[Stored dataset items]
:::::
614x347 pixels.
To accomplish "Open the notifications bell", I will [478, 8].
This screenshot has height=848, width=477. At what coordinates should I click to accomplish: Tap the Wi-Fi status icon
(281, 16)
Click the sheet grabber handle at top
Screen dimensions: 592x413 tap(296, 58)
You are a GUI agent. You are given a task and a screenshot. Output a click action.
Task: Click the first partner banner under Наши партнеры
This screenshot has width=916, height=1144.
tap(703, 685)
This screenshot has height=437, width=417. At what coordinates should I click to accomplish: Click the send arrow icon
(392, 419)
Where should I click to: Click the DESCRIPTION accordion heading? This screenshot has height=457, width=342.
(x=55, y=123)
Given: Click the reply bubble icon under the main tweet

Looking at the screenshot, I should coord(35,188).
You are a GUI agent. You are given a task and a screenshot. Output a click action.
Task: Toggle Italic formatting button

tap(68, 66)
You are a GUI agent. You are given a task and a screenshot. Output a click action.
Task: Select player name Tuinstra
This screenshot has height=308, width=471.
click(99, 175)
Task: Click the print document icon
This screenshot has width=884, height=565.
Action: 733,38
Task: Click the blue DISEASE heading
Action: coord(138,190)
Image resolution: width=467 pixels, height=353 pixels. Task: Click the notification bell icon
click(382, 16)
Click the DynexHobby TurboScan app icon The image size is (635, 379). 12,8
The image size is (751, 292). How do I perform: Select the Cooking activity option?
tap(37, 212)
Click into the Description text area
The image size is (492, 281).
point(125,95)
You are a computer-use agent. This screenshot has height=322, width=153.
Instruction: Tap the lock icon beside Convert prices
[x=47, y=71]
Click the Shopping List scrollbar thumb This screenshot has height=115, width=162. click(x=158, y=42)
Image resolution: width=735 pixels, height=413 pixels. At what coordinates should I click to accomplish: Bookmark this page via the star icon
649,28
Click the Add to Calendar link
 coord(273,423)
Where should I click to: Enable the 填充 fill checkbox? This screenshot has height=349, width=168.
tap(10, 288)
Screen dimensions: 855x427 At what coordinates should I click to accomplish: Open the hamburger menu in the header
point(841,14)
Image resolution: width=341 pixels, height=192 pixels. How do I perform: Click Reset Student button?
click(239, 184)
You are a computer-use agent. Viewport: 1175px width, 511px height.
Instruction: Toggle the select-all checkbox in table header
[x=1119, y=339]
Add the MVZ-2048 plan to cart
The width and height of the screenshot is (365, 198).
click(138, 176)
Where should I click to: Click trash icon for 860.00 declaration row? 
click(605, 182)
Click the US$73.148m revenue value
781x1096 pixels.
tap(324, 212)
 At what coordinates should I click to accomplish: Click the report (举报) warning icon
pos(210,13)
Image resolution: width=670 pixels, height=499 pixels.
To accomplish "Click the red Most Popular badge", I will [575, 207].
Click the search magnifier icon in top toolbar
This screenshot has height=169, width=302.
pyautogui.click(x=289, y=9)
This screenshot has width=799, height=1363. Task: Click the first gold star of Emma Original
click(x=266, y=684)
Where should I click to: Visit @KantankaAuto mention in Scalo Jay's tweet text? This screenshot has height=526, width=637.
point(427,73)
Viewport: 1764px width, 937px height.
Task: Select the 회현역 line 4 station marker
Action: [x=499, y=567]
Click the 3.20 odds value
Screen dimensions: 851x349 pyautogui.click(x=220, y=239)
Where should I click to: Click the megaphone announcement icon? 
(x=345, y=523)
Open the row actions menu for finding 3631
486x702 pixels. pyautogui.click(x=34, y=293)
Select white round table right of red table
:::::
[Problem to work on]:
Repeat all of the data exactly. Include every line.

[Answer space]:
614x347 pixels.
To accomplish "Open the notifications bell", I will [478, 8].
This screenshot has height=848, width=477. At what coordinates should I click to accomplish: Tap the Wi-Fi status icon
(281, 16)
Click the sheet grabber handle at top
Screen dimensions: 592x413 tap(296, 58)
You are a GUI agent. You are given a task and a screenshot. Output a click action.
Task: Click the first partner banner under Наши партнеры
This screenshot has width=916, height=1144.
tap(703, 685)
This screenshot has height=437, width=417. At what coordinates should I click to accomplish: Click the send arrow icon
(392, 419)
Where should I click to: Click the DESCRIPTION accordion heading? This screenshot has height=457, width=342.
(x=55, y=123)
Given: Click the reply bubble icon under the main tweet

Looking at the screenshot, I should coord(35,188).
You are a GUI agent. You are given a task and a screenshot. Output a click action.
Task: Toggle Italic formatting button

tap(68, 66)
You are a GUI agent. You are given a task and a screenshot. Output a click action.
Task: Select player name Tuinstra
This screenshot has height=308, width=471.
click(99, 175)
Task: Click the print document icon
This screenshot has width=884, height=565.
Action: 733,38
Task: Click the blue DISEASE heading
Action: coord(138,190)
Image resolution: width=467 pixels, height=353 pixels. Task: Click the notification bell icon
click(382, 16)
Click the DynexHobby TurboScan app icon The image size is (635, 379). 12,8
The image size is (751, 292). How do I perform: Select the Cooking activity option?
tap(37, 212)
Click into the Description text area
The image size is (492, 281).
point(125,95)
You are a computer-use agent. This screenshot has height=322, width=153.
Instruction: Tap the lock icon beside Convert prices
[x=47, y=71]
Click the Shopping List scrollbar thumb This screenshot has height=115, width=162. click(x=158, y=42)
Image resolution: width=735 pixels, height=413 pixels. At what coordinates should I click to accomplish: Bookmark this page via the star icon
649,28
Click the Add to Calendar link
 coord(273,423)
Where should I click to: Enable the 填充 fill checkbox? This screenshot has height=349, width=168.
tap(10, 288)
Screen dimensions: 855x427 At what coordinates should I click to accomplish: Open the hamburger menu in the header
point(841,14)
Image resolution: width=341 pixels, height=192 pixels. How do I perform: Click Reset Student button?
click(239, 184)
You are a computer-use agent. Viewport: 1175px width, 511px height.
Instruction: Toggle the select-all checkbox in table header
[x=1119, y=339]
Add the MVZ-2048 plan to cart
The width and height of the screenshot is (365, 198).
click(138, 176)
Where should I click to: Click trash icon for 860.00 declaration row? 
click(605, 182)
Click the US$73.148m revenue value
781x1096 pixels.
tap(324, 212)
 At what coordinates should I click to accomplish: Click the report (举报) warning icon
pos(210,13)
Image resolution: width=670 pixels, height=499 pixels.
To accomplish "Click the red Most Popular badge", I will [575, 207].
Click the search magnifier icon in top toolbar
This screenshot has height=169, width=302.
pyautogui.click(x=289, y=9)
This screenshot has width=799, height=1363. Task: Click the first gold star of Emma Original
click(x=266, y=684)
Where should I click to: Visit @KantankaAuto mention in Scalo Jay's tweet text? This screenshot has height=526, width=637.
point(427,73)
Viewport: 1764px width, 937px height.
Task: Select the 회현역 line 4 station marker
Action: [x=499, y=567]
Click the 3.20 odds value
Screen dimensions: 851x349 pyautogui.click(x=220, y=239)
Where should I click to: Click the megaphone announcement icon? 
(x=345, y=523)
Open the row actions menu for finding 3631
486x702 pixels. pyautogui.click(x=34, y=293)
Select white round table right of red table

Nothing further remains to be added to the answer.